Aunque no deja de parecerme extraño, es como dar vida a una auténtica poesia.

Los madroños me miran coquetos, desde su dulce e hipnótico bermellón, tentándome con esos racimos tan sabrosos que casi con sólo mirarlos abren la mente y el espíritu a nuevos caminos insondados. Comprendo que les gusten a los osos, a mi también me pasa como a ellos.

Me va pareciendo música el crepitar del sonido de las hojas bajo mis pies. Aunque voy muy pendiente de no resbalar y acabar como la Paulova en el lago de los cisnes (pero sin su elegancia, ni flexibilidad).

Un crujido de hojas llama mi atención, pero no veo nada.

A estas horas los sonidos son suaves, como si todo alrededor se hubiera sumido en un tranquilo sopor. Sólo se oyen mis pisadas y mi entrecortada respiración. Procuro no hacer ruido, uniéndome sin pensarlo, a la quietud circundante.

Veo huellas de pisadas, que otros corredores dejaron antes que yo, y dejo mi impronta encima de ellas. También serán borradas por otros que vengan después, como la eterna ruleta de la vida.

Voy bordeando surcos en los que no ha vuelto a crecer la vegetación y me percato de la hondura que hemos ido formando. ¿Qué habrán ido sintiendo? ¿Por qué remotos derroteros les habrán llevado sus pensamientos?

Caminante no hay camino, se hace camino al andar,
al andar se hace camino, y al volver la vista atrás
se ve la senda que nunca se ha de volver a pisar.
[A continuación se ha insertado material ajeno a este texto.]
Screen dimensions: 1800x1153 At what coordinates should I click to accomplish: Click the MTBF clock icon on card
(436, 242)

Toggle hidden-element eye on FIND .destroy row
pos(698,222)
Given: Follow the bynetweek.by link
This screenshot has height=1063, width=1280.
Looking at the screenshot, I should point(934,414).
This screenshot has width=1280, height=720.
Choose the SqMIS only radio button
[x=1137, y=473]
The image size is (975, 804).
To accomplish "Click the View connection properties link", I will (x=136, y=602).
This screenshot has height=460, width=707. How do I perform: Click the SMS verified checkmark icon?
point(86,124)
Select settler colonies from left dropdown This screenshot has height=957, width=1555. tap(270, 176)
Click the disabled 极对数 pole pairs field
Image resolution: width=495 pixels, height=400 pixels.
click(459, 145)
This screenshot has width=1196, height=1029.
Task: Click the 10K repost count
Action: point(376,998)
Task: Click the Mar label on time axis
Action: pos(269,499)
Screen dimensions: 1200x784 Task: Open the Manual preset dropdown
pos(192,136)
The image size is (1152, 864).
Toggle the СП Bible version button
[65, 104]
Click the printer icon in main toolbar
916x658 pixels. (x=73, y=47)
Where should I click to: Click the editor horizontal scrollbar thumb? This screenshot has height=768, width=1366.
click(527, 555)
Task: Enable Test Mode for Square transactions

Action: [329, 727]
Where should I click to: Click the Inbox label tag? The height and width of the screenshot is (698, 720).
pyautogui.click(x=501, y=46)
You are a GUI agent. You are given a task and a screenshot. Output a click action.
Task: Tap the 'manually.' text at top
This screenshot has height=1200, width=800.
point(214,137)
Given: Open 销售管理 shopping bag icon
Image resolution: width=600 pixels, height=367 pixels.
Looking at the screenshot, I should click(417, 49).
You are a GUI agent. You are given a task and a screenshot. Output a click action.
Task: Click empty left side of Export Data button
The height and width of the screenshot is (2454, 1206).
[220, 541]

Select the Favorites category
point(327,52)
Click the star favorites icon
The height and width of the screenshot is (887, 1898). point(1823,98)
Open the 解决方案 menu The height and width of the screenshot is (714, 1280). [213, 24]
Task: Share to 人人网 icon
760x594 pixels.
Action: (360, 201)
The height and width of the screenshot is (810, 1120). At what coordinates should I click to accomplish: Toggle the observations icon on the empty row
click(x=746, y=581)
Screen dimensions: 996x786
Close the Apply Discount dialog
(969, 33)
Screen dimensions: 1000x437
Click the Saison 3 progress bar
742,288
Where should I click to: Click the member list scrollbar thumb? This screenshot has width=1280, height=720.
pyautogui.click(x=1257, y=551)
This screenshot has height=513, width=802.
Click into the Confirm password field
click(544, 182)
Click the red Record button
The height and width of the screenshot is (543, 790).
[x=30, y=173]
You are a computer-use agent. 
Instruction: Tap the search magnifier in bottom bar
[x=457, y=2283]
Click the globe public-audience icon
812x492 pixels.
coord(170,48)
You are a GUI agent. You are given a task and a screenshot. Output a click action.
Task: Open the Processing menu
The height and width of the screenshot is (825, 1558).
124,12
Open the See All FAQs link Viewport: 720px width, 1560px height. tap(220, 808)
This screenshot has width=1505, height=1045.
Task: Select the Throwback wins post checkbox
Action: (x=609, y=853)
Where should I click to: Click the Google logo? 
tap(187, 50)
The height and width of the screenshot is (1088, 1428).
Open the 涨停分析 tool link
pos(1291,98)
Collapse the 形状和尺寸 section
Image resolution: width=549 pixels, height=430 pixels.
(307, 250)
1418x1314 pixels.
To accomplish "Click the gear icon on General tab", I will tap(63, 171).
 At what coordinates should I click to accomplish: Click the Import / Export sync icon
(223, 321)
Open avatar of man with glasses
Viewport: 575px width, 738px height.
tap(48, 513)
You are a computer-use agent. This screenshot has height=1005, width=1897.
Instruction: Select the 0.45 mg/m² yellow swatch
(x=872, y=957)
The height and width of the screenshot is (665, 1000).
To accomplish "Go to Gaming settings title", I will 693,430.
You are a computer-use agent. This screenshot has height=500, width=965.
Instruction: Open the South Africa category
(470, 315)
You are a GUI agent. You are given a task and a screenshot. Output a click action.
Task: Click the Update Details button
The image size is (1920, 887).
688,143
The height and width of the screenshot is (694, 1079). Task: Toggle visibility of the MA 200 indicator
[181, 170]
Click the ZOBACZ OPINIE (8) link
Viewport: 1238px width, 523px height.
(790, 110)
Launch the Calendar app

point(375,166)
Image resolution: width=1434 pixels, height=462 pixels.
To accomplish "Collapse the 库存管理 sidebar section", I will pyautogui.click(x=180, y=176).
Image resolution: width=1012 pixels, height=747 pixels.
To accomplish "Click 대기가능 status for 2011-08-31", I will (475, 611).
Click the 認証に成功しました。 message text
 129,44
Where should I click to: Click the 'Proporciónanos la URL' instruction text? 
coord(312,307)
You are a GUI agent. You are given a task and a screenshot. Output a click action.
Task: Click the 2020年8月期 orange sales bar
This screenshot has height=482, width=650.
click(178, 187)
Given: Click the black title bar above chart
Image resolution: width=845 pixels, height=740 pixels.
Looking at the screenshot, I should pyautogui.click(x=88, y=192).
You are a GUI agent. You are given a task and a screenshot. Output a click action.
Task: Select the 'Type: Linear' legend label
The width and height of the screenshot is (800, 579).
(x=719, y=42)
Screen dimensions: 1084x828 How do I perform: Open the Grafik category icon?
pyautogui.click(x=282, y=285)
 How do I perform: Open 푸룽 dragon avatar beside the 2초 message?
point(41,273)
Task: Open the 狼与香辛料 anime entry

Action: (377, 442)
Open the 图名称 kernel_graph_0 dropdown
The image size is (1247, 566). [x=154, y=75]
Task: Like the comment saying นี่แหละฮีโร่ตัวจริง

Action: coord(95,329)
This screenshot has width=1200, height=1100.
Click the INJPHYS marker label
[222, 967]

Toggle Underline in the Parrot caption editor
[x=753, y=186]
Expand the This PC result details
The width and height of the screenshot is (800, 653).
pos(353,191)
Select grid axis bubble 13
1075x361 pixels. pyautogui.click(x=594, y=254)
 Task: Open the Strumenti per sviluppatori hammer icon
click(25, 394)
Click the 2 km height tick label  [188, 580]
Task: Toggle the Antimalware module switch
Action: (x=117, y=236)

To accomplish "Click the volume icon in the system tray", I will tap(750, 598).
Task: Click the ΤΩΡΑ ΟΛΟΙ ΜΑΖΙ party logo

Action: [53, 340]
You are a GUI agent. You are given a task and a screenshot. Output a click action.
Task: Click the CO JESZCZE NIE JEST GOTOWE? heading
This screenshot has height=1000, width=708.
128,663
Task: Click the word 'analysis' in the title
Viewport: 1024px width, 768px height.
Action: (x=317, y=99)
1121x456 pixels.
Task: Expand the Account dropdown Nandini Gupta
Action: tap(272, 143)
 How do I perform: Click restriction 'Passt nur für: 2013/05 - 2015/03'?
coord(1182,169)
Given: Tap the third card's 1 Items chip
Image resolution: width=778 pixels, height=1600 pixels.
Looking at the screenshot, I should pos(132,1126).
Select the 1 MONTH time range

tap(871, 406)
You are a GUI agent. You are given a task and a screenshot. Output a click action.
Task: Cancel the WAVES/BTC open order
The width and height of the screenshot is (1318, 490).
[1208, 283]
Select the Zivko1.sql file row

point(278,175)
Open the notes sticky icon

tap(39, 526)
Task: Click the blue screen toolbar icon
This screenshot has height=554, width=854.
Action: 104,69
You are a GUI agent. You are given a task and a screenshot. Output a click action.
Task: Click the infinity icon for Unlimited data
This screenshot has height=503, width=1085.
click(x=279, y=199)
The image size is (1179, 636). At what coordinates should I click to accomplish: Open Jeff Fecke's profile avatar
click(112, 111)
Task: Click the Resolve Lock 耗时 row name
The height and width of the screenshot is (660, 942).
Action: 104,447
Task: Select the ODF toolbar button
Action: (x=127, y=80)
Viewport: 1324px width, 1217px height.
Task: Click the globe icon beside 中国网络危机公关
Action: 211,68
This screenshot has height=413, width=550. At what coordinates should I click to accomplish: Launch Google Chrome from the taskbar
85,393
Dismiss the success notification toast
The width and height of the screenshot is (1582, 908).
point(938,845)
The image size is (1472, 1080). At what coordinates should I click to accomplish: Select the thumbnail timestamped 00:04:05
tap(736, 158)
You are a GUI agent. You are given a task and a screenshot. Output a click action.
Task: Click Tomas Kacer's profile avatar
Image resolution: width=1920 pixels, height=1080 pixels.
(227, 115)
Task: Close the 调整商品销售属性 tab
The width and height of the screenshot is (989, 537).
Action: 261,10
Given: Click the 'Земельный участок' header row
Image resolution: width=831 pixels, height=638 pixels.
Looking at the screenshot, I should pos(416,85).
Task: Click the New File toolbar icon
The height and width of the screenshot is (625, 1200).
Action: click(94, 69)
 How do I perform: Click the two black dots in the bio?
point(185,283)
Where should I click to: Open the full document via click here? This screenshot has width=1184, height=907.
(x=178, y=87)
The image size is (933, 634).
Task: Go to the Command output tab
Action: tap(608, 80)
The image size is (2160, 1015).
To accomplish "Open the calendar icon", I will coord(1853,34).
La poesia de Machado rebota en mi mente, y sonrio: esta senda la voy a repetir dentro de un rato, cuando dé una segunda vuelta.

Un castaño de indias me saca de mis ensoñaciones al ofrecerme un fruto desde las alturas que cae casi rozándome.

¡Lástima que sepan a rayos! ¡qué prosaica se vuelve a veces la poesia!, ¡con lo bonitas que son!.

Una.
Dos vueltas.

Consulto el reloj, y aspiro con fiereza el aire, ¡ojalá no estuviera tan cansada y pudiera dar cientos de vueltas! Por un instante, evaluó la posibilidad de una más.

Las ardillas se burlan de mí, con sus ligeros trotes. Me miran un segundo y luego trepan a un árbol.

La sensatez se impone y busco un lugar para hacer estiramientos, mientras me deleito con la variedad de colores ocre y rojizos que hay a mi alrededor.

¡Qué bonito es el Otoño en Madrid!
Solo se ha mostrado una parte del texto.